Source –

We’re also in 1982, although until someone shouted “This is 1982 and we are women in the throes of a sexual awakening!” I wasn’t sure. Apart from Nita (Angela Griffin) being permanently clad in a snow-wash denim jacket, there wasn’t much in the way of period detail. Which mattered, because without a firm setting in the pre-internet era, everyone’s conniptions at the idea of selling a few vibrators looked simply demented instead of quaint, and left the viewer discombobulated, rather than nodding wryly and whispering “O tempora! O mores! O that looks painful!” at the screen.

Stephanie’s husband Terry forbids her to get involved. But then he (and several friends at the factory, including Nita’s husband) loses his job, so she secretly does it anyway. The woman she cleans for, Pauline (big house, no life, boxful of baby mementoes under the bed) agrees to host Stephanie’s first party. She experiences her first moment of liberation by chucking out the parton-faced wife of the local councillor, who is disgusted by what she sees – though, to be fair, The Stallion would give most vaginas at least momentary pause – and tries to harsh everyone’s genital mellow.

Source data –
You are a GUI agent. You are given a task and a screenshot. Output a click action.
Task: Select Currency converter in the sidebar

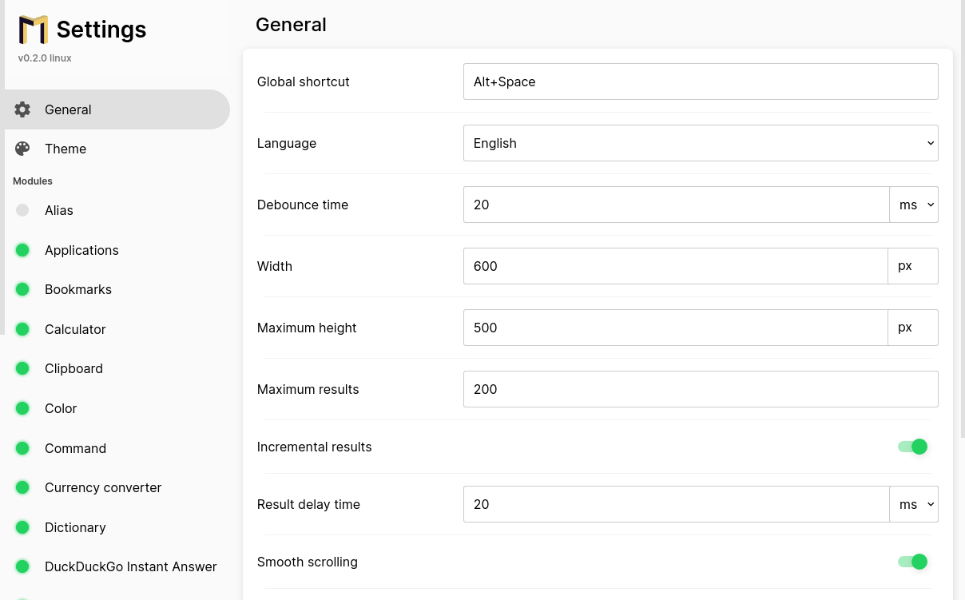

Work to do –
1. Do these statements agree with the review of the 1982 drama? Answer yes or no for each, quoting the words of the review that decide it.
(a) Nita's husband is among those who lose their jobs at the factory.
(b) Terry encourages Stephanie to get involved.
(c) Pauline agrees to host Stephanie's first party.
2. Please carry on with the review of the 1982 drama from its last sentence.

Results of the tasks –
1.
(a) Yes: "several friends at the factory, including Nita’s husband"
(b) No: "Stephanie’s husband Terry forbids her to get involved."
(c) Yes: "agrees to host Stephanie’s first party"

2.
Terry finds out about the party and is so furious that he has to shag his best friend’s wife, Lisa With The Perm. Nita finds out she is accidentally pregnant for the fifth time (in 1982, there was no contraception. You just shoved a load of Wotsit crumbs up there and hoped your husband was too depressed by the destruction of the country’s manufacturing base to bother you too often). So everyone has reason to keep up their pursuit of 30% commission on every love egg sold for another five episodes.

It’s fun. Just good enough to while away an hour without making you want to throw something at the screen (though I came perilously close when the Common Girl from the Salon mistook Pauline’s pot pourri for nibbles), and just bad enough to make your eyes mist with longing for the great days of Making Out, Clocking Off, Playing the Field and assorted other Horsfield, Abbott and Mellor masterpieces that blended beautiful writing, social history, class issues, laughter and tears with such deft hands. O tempora. O could we have some mores of that.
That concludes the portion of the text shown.